On Mon, 20 Apr 2026 21:02:55 +0200 Justin Iurman wrote:
> On 4/17/26 07:54, David Carlier wrote:
> > gtp_genl_send_echo_req() runs as a generic netlink doit handler in
> > process context with BH not disabled. It calls udp_tunnel_xmit_skb(),
> > which eventually invokes iptunnel_xmit() — that uses __this_cpu_inc/dec
> > on softnet_data.xmit.recursion to track the tunnel xmit recursion level.
> >
> > Without local_bh_disable(), the task may migrate between
> > dev_xmit_recursion_inc() and dev_xmit_recursion_dec(), breaking the
> > per-CPU counter pairing.
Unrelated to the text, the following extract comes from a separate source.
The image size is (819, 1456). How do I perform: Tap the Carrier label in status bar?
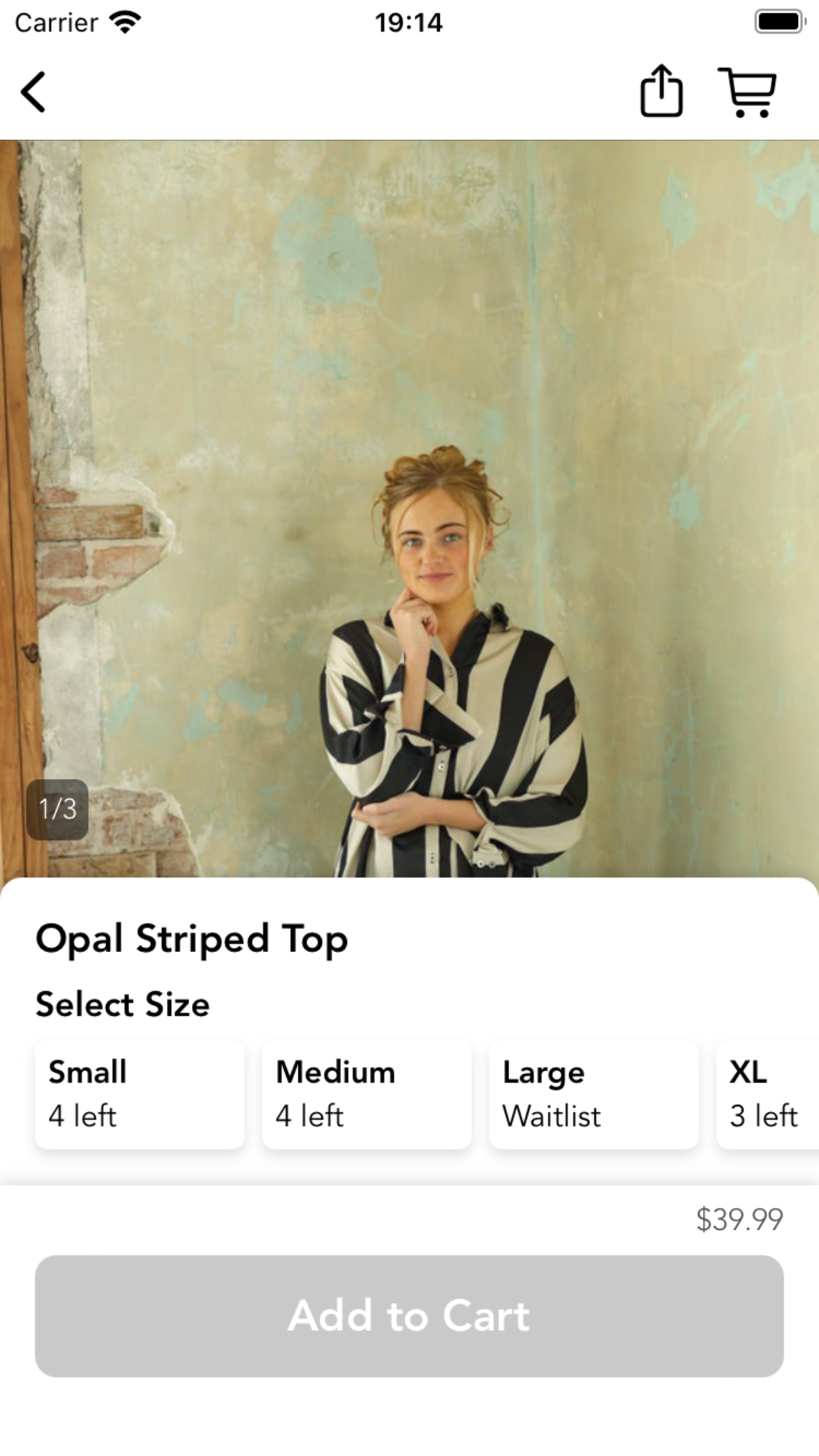tap(57, 23)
The result is stale or negative recursion
> > levels that can later produce false-positive
> > SKB_DROP_REASON_RECURSION_LIMIT drops on either CPU.
> >
> > The other udp_tunnel_xmit_skb() call sites in gtp.c are unaffected:
> > the data path runs under ndo_start_xmit and the echo response handlers
> > run from the UDP encap rx softirq, both with BH already disabled.
> >
> > Fix it by disabling BH around the udp_tunnel_xmit_skb() call, mirroring
> > commit 2cd7e6971fc2 ("sctp: disable BH before calling
> > udp_tunnel_xmit_skb()").
>
> Why not fix iptunnel_xmit() directly, rather than fixing all possible
> callers? Basically, jut like we did for lwtunnel_{output|xmit}(). The
> advantage would be that we no longer have to worry about BHs in the
> callers, and BHs would only be disabled when necessary.
Oops, I pushed this already. The bot hasn't caught up yet.
Let's revisit this if we find another caller in process context?